To realize AI-automated design of catalytic materials with increasing complexity, a large amount of high-quality data from high-throughput experiments, computational modeling, and literature is essential. High-throughput experiments provide vast datasets of experimental results under varied conditions, enabling rapid exploration of catalyst composition and performance. Computational modeling complements this by offering insights into reaction mechanisms, and theoretical predictions of catalytic behavior. However, literature data, derived from decades of published research, represent a valuable but underutilized source of information. Extracting data from studies allows researchers to leverage existing experimental and theoretical findings, significantly broadening the available dataset without requiring additional costly and time-consuming experiments.
A significant challenge in leveraging literature data for text mining in catalysis and chemistry lies in data standardization. Literature data are inherently unstructured, reported in diverse formats. Literature data are often presented in diverse formats, units, and terminologies, which introduces inconsistencies that hinder the integration and utilization of these data. Studies may report the same performance metric using different units or terms, and critical details about experimental conditions might be described ambiguously or omitted altogether. Addressing these issues requires robust preprocessing pipelines, normalization of data units, and, in some cases, manual validation to ensure the accuracy of extracted information. By overcoming the challenges of data standardization and integration, it becomes possible to unlock the full potential of machine learning for the AI-driven design of catalytic materials. To address these issues, our methodology incorporates several strategies. First, a preprocessing pipeline was developed to normalize extracted data, including the conversion of units and the alignment of terminologies. Second, regular expression-based methods were used to identify and standardize key performance metrics and reaction conditions. Third, when ambiguities arose in the text, manual validation was performed to ensure data quality and consistency.

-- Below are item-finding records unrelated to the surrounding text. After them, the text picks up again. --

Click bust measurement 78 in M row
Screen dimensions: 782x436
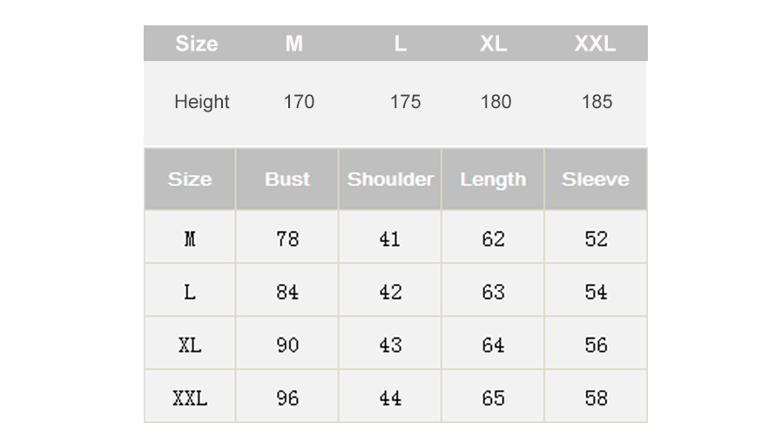287,239
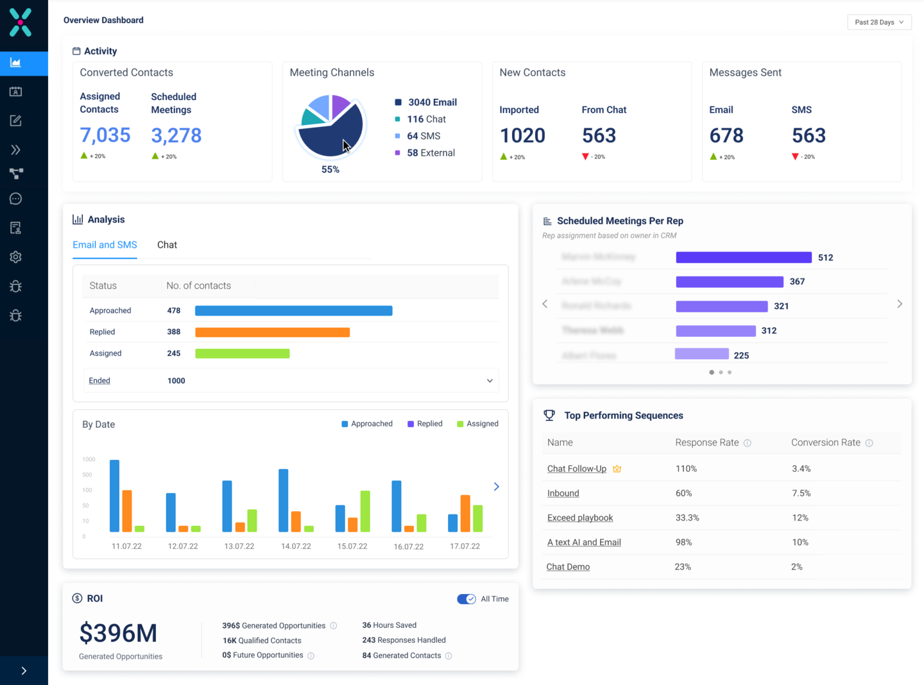Click the compose/edit icon in sidebar

click(x=15, y=120)
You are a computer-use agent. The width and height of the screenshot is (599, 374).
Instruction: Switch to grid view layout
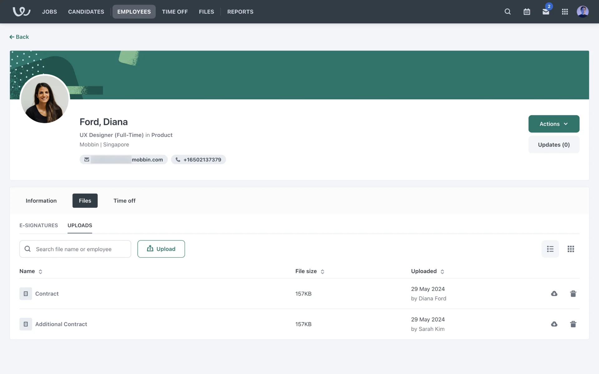[571, 249]
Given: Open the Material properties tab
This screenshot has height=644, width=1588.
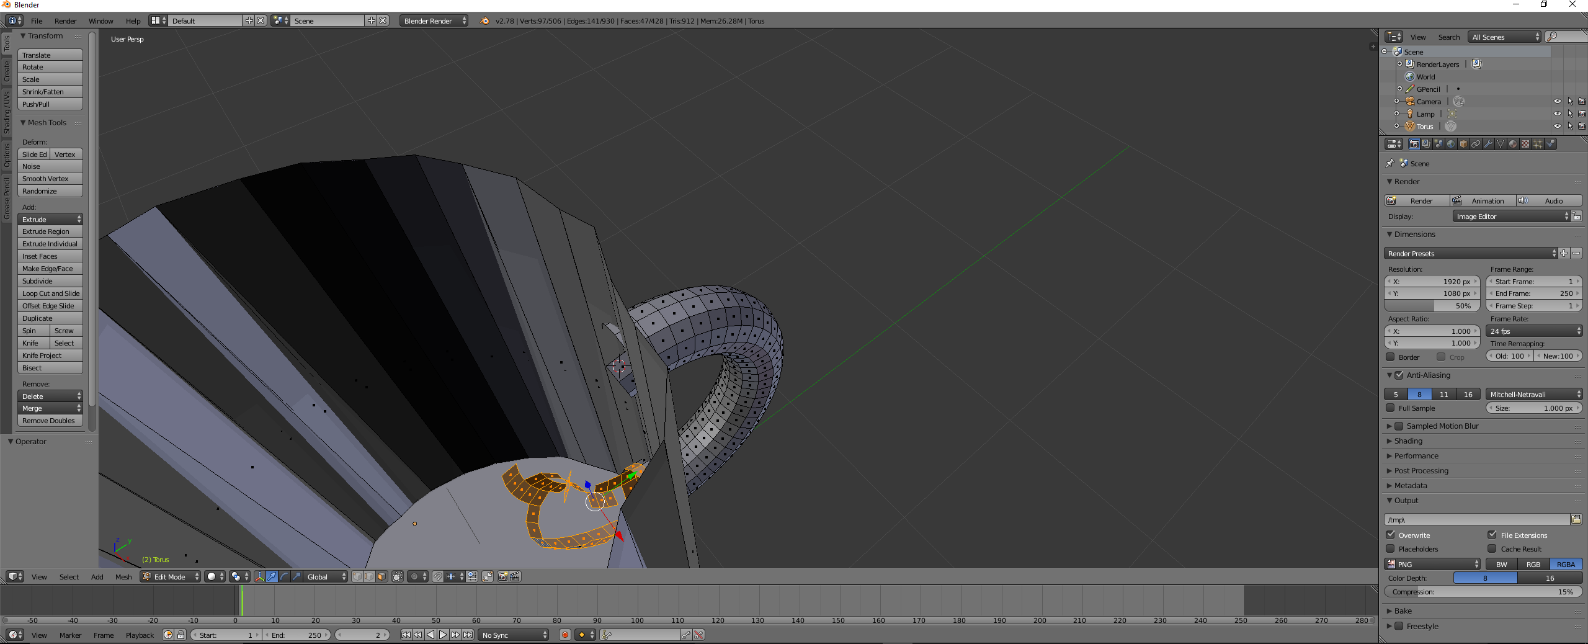Looking at the screenshot, I should click(x=1513, y=144).
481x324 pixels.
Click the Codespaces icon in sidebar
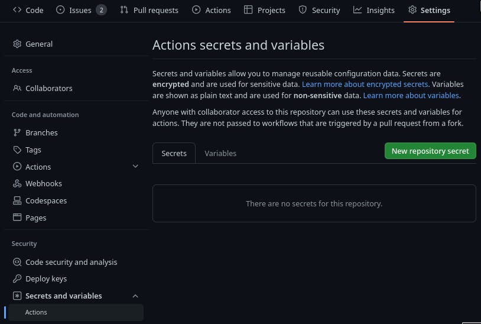(17, 200)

The ML techniques were combined with the text mining approach to systematically extract and analyze synthesis parameters from the scientific literature on SCR catalysts. By leveraging a large corpus of scientific papers, a comprehensive database of synthesis conditions, catalysts, and performance data was built. ML models were employed to predict catalyst performance and identify key factors influencing selectivity and conversion rates. To optimize synthesis routes, the designed synthesizable space was combined with the ML models to optimize key parameters and predict synthesis routes for SCR catalysts. Finally, synthesis information for SCR catalysts with high-performance was recommended. The integration of text mining and machine learning for catalyst design represents a paradigm shift in the field of materials science, where large-scale data extraction from studies can lead to more efficient and informed catalyst development.
136 articles were obtained, primarily in XML format. This format is advantageous as it allows for easier extraction of structured data, reducing errors associated with other formats and enhancing the efficiency of subsequent analyses.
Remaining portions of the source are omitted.